Thanks _musicalchef_


----------



## Faylasoof

The song was composed by A.R. Rahman so we could contact his office to find out this really means! In the meantime, I found this article.  

  Here it says:

 <Hindi: चैंय्या चैंय्या, Urdu: چیّا چیّا, "[walk] in the shadow">

 Apparently, the song has a Sufi inspiration – from the poetry of  Bulleh Shah.

I've never heard the full song nor do I know its wordings.


----------



## bakshink

Dear Friends
Chal Chhainyaan. Chhainyaan -- means Chhaya …..walk in the shade of (Love). Now with new meaning of Chhainyaan, I hope some of you will like to know the lyrics of the whole song… they are indeed beautiful… 

Dear Illuminatus... Had the lyricist written "Hindi' in place of Urdu would you have loved the song a little less or would it have been less beautiful.  Ask a Bengali about Bengali and for that matter the lilting sweet nothings spoken to us by our mothers in our mother tongues are probably the best words ever heard by us.   A poet loves rhyme and there's a lot of non-sequitur and onomatopoia in love but none here.
Dear Faylasoof- Mr. Rehman has not composed the song but has given the music.

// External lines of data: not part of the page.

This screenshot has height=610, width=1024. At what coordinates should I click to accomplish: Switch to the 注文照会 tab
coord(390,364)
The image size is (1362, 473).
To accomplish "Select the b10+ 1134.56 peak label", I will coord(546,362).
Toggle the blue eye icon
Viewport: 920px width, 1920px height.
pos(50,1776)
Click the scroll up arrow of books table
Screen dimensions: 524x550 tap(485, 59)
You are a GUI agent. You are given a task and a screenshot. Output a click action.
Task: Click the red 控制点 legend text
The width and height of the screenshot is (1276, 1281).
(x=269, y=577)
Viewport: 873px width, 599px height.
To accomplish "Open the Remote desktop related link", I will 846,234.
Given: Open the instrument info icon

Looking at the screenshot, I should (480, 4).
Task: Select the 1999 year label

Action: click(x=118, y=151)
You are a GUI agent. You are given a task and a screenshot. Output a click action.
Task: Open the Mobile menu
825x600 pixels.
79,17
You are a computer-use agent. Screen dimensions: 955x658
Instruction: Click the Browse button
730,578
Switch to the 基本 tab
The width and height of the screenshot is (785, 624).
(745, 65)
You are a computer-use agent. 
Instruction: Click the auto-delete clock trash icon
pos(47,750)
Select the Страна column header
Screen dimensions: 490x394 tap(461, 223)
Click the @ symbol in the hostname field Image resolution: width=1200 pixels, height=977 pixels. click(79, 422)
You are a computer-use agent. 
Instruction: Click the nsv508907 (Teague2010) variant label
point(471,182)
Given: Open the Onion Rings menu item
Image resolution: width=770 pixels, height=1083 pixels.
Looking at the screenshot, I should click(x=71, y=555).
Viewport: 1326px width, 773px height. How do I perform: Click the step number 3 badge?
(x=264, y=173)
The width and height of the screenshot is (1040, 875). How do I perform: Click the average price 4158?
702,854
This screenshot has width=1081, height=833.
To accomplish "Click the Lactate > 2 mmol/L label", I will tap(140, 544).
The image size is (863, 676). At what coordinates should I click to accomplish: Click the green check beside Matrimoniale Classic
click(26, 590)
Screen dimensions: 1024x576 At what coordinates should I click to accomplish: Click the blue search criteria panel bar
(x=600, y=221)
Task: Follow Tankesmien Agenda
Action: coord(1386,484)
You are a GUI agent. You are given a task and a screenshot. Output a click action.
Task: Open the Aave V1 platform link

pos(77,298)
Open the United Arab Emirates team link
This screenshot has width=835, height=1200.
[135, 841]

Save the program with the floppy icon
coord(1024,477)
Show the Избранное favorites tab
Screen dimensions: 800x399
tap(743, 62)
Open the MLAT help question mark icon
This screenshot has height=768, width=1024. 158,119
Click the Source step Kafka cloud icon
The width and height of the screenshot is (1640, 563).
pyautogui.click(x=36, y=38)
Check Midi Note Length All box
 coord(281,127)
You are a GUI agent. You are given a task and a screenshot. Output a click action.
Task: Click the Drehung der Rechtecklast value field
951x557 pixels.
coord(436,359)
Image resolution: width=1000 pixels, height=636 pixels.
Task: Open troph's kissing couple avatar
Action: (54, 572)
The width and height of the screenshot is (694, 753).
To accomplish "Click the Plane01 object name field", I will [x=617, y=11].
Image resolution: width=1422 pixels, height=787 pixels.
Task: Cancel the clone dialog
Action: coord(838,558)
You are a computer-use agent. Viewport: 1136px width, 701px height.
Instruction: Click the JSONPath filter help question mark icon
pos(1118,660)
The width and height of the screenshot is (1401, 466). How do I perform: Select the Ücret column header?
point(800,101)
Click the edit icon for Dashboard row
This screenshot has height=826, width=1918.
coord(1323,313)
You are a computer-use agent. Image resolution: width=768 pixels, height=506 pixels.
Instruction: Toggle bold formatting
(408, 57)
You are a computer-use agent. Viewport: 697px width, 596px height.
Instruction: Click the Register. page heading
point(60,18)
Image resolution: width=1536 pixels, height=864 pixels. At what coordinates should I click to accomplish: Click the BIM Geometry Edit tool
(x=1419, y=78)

The lyrics are by Gulzar. Mr. Rehman is Tamilian by birth and can hardly read/write/understand Hindi/Urdu


Here's the song and how I interpret it


Walk in the shade of love from the beginning of it 
Those who are blessed by love, have heaven under their feet

jinke sar ho ishk kee chhanv, panv ke niche jannat hogee
jinke sar ho ishk kee chhanv

chal chhaniya chhaniya chhainya chhainya, chhaniya chhainya chhainya chhainya
chal chhainya chhainya chhainya.............

*Moderator's note
Song lyrics and verse may be quoted and translated, up to a maximum of 4  lines.
Frank
*


----------



## BP.

> Dear Illuminatus... Had the lyricist written "Hindi' in place of Urdu would you have loved the song a little less or would it have been less beautiful. Ask a Bengali about Bengali and for that matter the lilting sweet nothings spoken to us by our mothers in our mother tongues are probably the best words ever heard by us. A poet loves rhyme and there's a lot of non-sequitur and onomatopoia in love but none here.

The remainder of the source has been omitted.